Anyone who has a pet knows that they are more than just companions, they are members of your family. Often, when people make decisions about their estate plans, they want to take these furry members of their family into consideration – you may remember that Leona Helmsley famously left $12 million to her dog, Trouble. Amount aside, the general concept of pet trusts might be something to consider.
Creating a trust for your pet is not only prudent from a planning perspective, as it provides the person who will be taking care of your furry friend in the future the assets they need to do so, but also comforting to the owner in that they have taken all their loved ones into account in their plan.
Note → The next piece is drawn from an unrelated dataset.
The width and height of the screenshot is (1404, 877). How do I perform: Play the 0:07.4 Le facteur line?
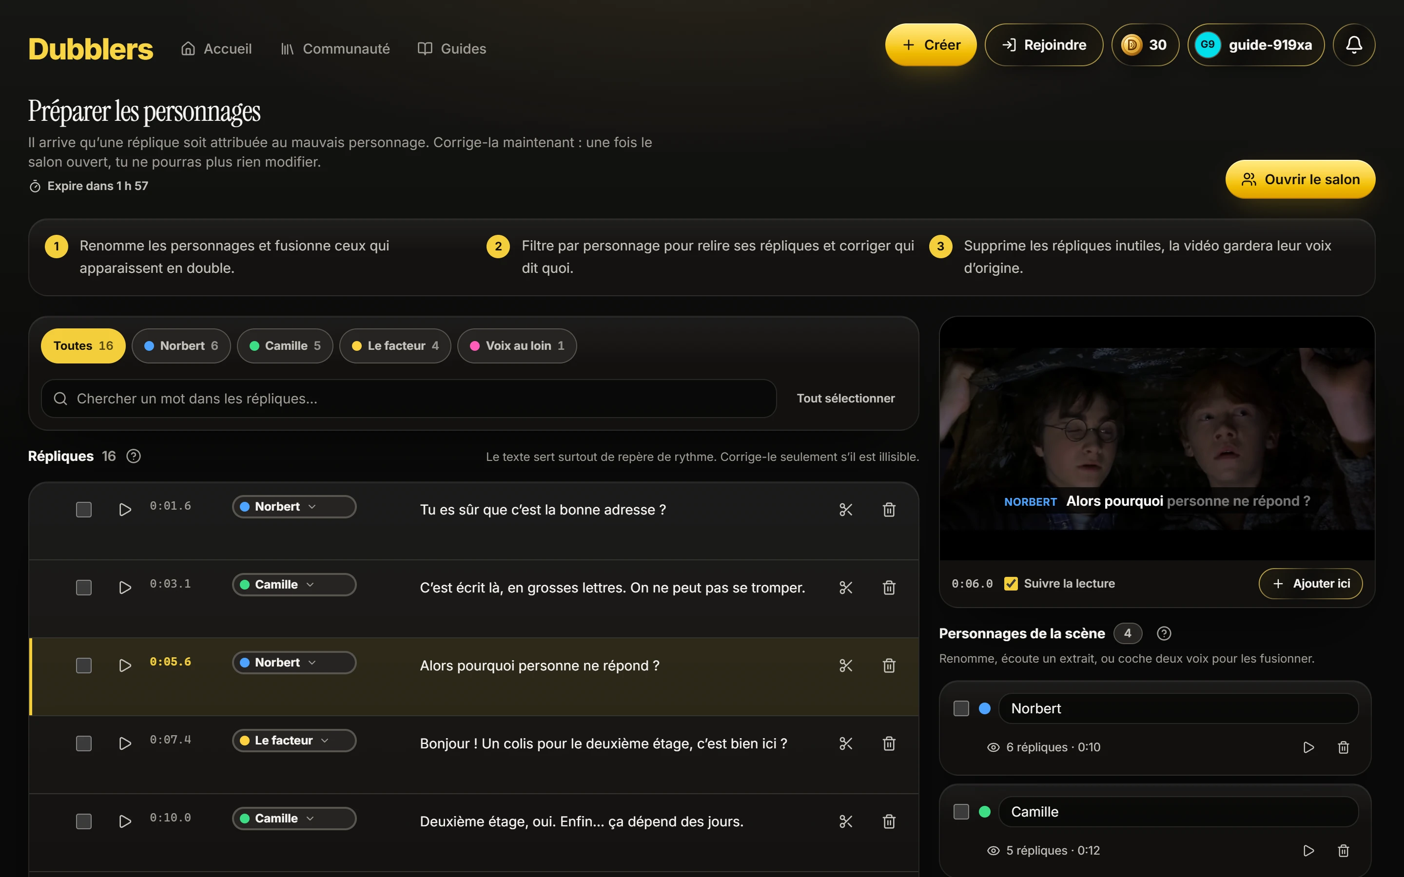(125, 743)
In Colorado, pet trusts are specifically authorized under C.R.S. § 15-11-901. Under this provision, the named trustee must only use the principal and income from the trust “for the trust’s purposes or for the benefit of a covered animal or animals.” C.R.S. § 15-11-901(3)(a). Upon termination of the trust (generally when the covered pet passes away), the trustee must transfer the remaining trust assets in the following order: 1. As directed by the trust, 2. If not directed by the trust, then under the residuary clause in the transferor’s will (if the trust was created in a non-residuary clause or in a codicil), and 3. If neither option 1 nor 2 apply, then to the transferor’s heirs pursuant to part 5 of the code. C.R.S. § 15-11-901(3)(b).